Genome-wide association studies (GWAS) have identified genetic risk factors for childhood ALL at
several genes, many of which control white blood cell (WBC) development, including IKZF1, ARID5B, and
CEBPE. The majority of variants associated with ALL risk are also associated with variation in WBC traits,
suggesting a shared genetic basis between normal blood cell development and blood cancer. Thus, a
comprehensive study of the role of heritable WBC trait variation in risk of childhood ALL is warranted.
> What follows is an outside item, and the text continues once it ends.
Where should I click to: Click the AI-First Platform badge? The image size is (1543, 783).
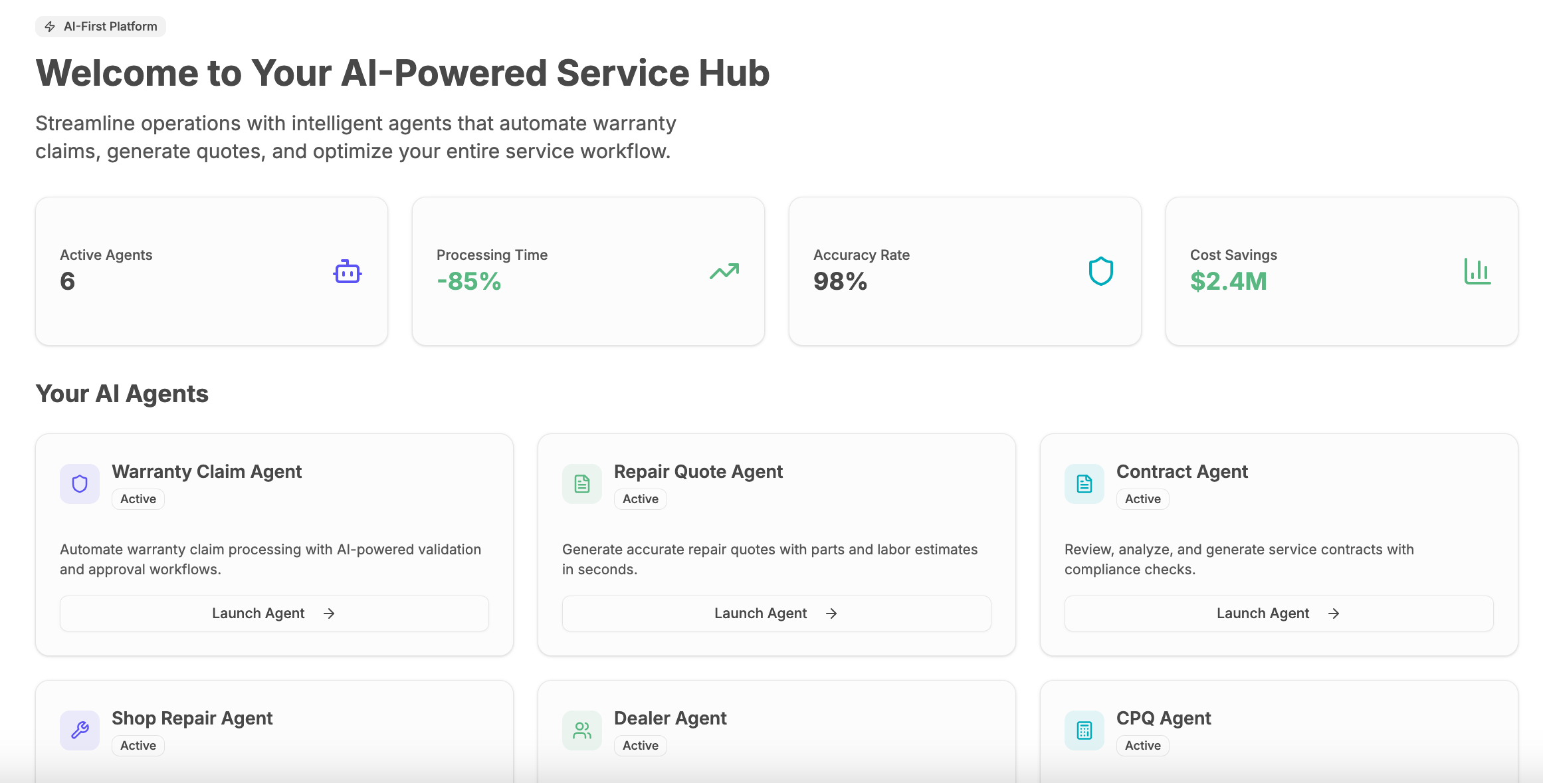[100, 27]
To this
end, the first aim of this study is to catalog common genetic variants associated with variation in WBC traits,
namely counts of lymphocytes, monocytes, neutrophils, eosinophils, basophils, and total WBCs, via GWAS
using genetic and blood cell phenotype data from ~330,000 individuals of European ancestry, free of cancer
and immune-related disease, from the UK Biobank study.
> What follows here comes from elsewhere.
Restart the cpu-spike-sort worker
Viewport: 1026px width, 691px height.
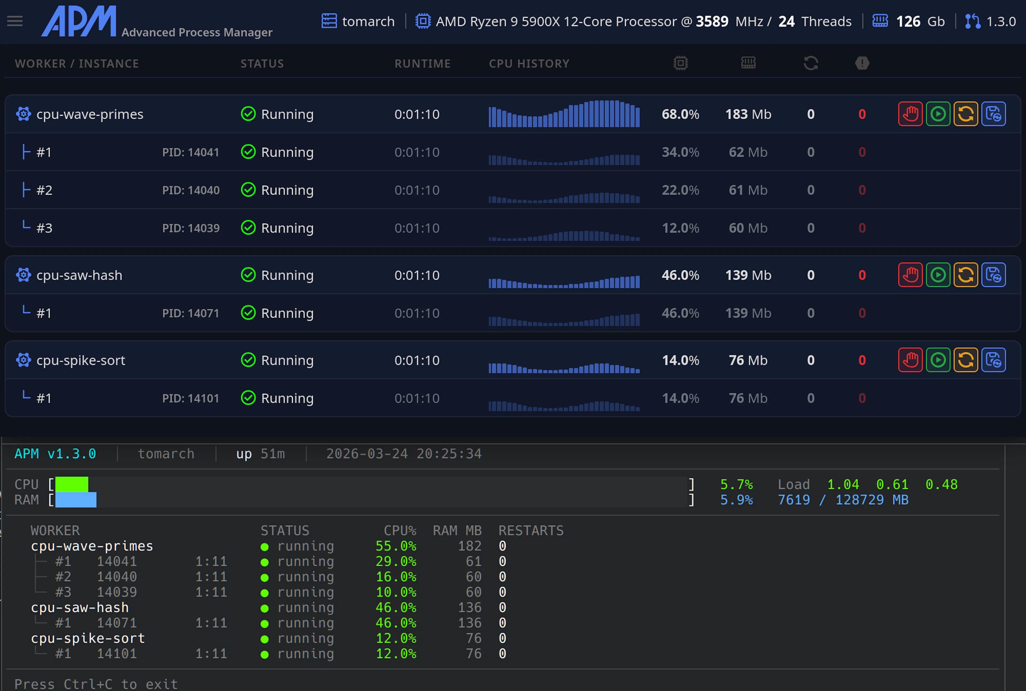pyautogui.click(x=966, y=360)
The second aim will be to assess the contribution of WBC trait-associated variants to risk of childhood
ALL by: (1) testing association of these variants with childhood ALL using GWAS results from a European-
ancestry case-control study from the California Cancer Records Linkage Project, including 1184 ALL cases
and 3551 controls, with replication of novel risk loci in an independent GWAS of 959 ALL cases from the
Children's Oncology Group and 2624 controls from the Wellcome Trust Case Control Consortium; and (2)
using the WBC trait-associated variants as genetic instruments in Mendelian randomization analyses to test
the causal relevance of each WBC trait in risk of childhood ALL.
Our final aim is to identify putative causal genes associated with childhood ALL, and to assess the
shared biological pathways underlying WBC trait variation, through transcriptome-wide association studies
(TWAS) using genetic prediction models of whole blood gene expression. We will perform TWAS in: (1) the
ALL case-control study, to discover genes the expression of which is associated with ALL risk; and (2) the UK
Biobank data to identify genes whose expression is also associated with each WBC trait. This will be the first
examination of the causal relationship between WBC indices and ALL risk. Our results will shed light on the
biology of ALL, provide insight into the extent to which ALL risk genes operate via WBC-associated
mechanisms, and may highlight potential avenues for risk-stratification and prevention.